After months of lockdown, quarantine, and self-isolation on the advice of the World Health Organization, that same international health group has said that the spread of the virus from those who do not have symptoms is in fact very rare, according to CNBC.
The WHO has advised that governments should worry only about finding those who have symptoms, not those who may be infected without symptoms, and should isolate those who show signs of infection, as opposed to those who do not.
While the WHO notes that their early advice was based on indications that the virus was able to spread from person to person even if an infected person did not show symptoms, they now say that this kind of spread is "very rare."
It was a report from the US CDC in April that said that those who were not experiencing symptoms were still a danger, and insisted that social distancing was necessary to save lives.
If that was not the case, it may be that massive economic and societal closures were not necessary.
The study went on to say that, "These findings also suggest that to control the pandemic, it might not be enough for only persons with symptoms to limit their contact with others because persons without symptoms might transmit infection."
It was on this advice that schools, businesses, places of worship, and generally all of society was shut down lest people might spread a virulent deadly plague.

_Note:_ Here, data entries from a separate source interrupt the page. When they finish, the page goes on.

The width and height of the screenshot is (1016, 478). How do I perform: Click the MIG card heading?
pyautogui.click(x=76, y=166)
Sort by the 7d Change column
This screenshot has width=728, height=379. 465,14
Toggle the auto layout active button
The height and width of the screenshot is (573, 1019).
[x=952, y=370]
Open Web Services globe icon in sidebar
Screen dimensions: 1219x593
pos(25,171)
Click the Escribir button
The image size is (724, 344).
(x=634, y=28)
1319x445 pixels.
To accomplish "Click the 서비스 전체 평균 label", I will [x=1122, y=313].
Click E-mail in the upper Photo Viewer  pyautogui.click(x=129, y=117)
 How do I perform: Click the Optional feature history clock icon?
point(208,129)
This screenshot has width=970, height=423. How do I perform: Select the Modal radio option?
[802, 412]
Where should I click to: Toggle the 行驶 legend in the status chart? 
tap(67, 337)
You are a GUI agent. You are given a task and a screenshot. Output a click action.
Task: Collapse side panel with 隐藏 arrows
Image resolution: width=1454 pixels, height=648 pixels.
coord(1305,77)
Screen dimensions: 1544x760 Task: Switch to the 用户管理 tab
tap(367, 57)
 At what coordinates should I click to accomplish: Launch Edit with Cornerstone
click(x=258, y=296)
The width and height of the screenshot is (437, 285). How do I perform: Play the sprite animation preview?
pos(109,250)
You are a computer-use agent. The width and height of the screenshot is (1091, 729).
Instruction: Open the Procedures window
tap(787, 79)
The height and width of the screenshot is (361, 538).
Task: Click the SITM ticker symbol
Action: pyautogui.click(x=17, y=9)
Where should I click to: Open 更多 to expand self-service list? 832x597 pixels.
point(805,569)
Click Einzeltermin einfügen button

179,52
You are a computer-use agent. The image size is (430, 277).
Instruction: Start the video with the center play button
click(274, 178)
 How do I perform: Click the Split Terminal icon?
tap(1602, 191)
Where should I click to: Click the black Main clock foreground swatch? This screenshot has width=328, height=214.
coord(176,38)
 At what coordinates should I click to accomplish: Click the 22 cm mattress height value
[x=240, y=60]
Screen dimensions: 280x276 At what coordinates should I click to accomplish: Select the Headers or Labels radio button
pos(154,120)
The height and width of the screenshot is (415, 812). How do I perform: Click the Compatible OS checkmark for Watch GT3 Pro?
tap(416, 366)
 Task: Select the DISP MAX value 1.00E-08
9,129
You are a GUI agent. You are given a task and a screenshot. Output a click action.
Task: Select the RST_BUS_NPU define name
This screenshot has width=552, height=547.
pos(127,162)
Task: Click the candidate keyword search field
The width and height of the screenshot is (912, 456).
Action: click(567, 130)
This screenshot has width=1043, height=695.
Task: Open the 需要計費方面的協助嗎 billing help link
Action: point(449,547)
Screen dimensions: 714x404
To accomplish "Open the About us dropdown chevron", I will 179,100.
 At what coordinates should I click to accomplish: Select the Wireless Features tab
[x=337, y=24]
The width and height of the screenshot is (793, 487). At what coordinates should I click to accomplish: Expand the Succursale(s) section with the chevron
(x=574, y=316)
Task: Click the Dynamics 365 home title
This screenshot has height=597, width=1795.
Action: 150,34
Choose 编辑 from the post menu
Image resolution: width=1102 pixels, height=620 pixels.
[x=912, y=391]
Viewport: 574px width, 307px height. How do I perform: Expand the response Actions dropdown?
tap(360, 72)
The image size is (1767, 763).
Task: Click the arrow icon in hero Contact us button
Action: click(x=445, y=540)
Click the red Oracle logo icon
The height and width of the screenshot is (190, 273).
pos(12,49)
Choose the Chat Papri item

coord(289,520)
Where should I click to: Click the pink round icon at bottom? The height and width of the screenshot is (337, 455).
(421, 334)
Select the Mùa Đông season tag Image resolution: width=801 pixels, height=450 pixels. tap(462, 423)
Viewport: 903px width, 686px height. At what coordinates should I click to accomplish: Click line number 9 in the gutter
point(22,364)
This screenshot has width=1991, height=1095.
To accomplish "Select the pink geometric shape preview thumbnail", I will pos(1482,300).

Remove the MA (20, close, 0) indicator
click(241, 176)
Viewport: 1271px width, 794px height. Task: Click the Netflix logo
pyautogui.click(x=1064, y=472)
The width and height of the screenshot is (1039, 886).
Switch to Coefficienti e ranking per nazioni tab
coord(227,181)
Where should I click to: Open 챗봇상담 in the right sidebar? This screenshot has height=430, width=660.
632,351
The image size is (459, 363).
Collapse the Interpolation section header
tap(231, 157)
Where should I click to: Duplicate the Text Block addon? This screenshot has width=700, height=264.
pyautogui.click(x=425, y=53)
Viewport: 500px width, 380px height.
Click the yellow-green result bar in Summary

Early modeling numbers from the Imperial College of London that predicted massive casualties, different from normal annual flus, have also proven to be incorrect.
Officials with WHO say that it's not those who appear healthy but are actually infected who are spreading the virus globally. While global populations were told in February and March to act as though they already had the illness, and to quarantine lest they make anyone else ill, it turns out that the likelihood they could infect others was incredibly marginal.
Dr. Maria Van Kerkhove, of the emerging diseases and zoonosis unit at the WHO, said that "From the data we have, it still seems to be rare that an asymptomatic person actually transmits onward to a secondary individual. It’s very rare.” This was during a UN briefing in Geneva.
This new understanding of the spread comes as a result of contact tracing, which reaches out to everyone with whom an infected person has been in contact in order to curb the spread.
Van Kerkhove went on to say that, "We have a number of reports from countries who are doing very detailed contact tracing. They’re following asymptomatic cases. They’re following contacts. And they’re not finding secondary transmission onward. It’s very rare."
"What we really want to be focused on is following the symptomatic cases,” Van Kerkhove said. "If we actually followed all of the symptomatic cases, isolated those cases, followed the contacts and quarantined those contacts, we would drastically reduce" the spread.
It is unclear as yet if this new information will drastically change how governments have been handling the supposed crisis, or if they will continue following the old directives, as they have been doing thus far.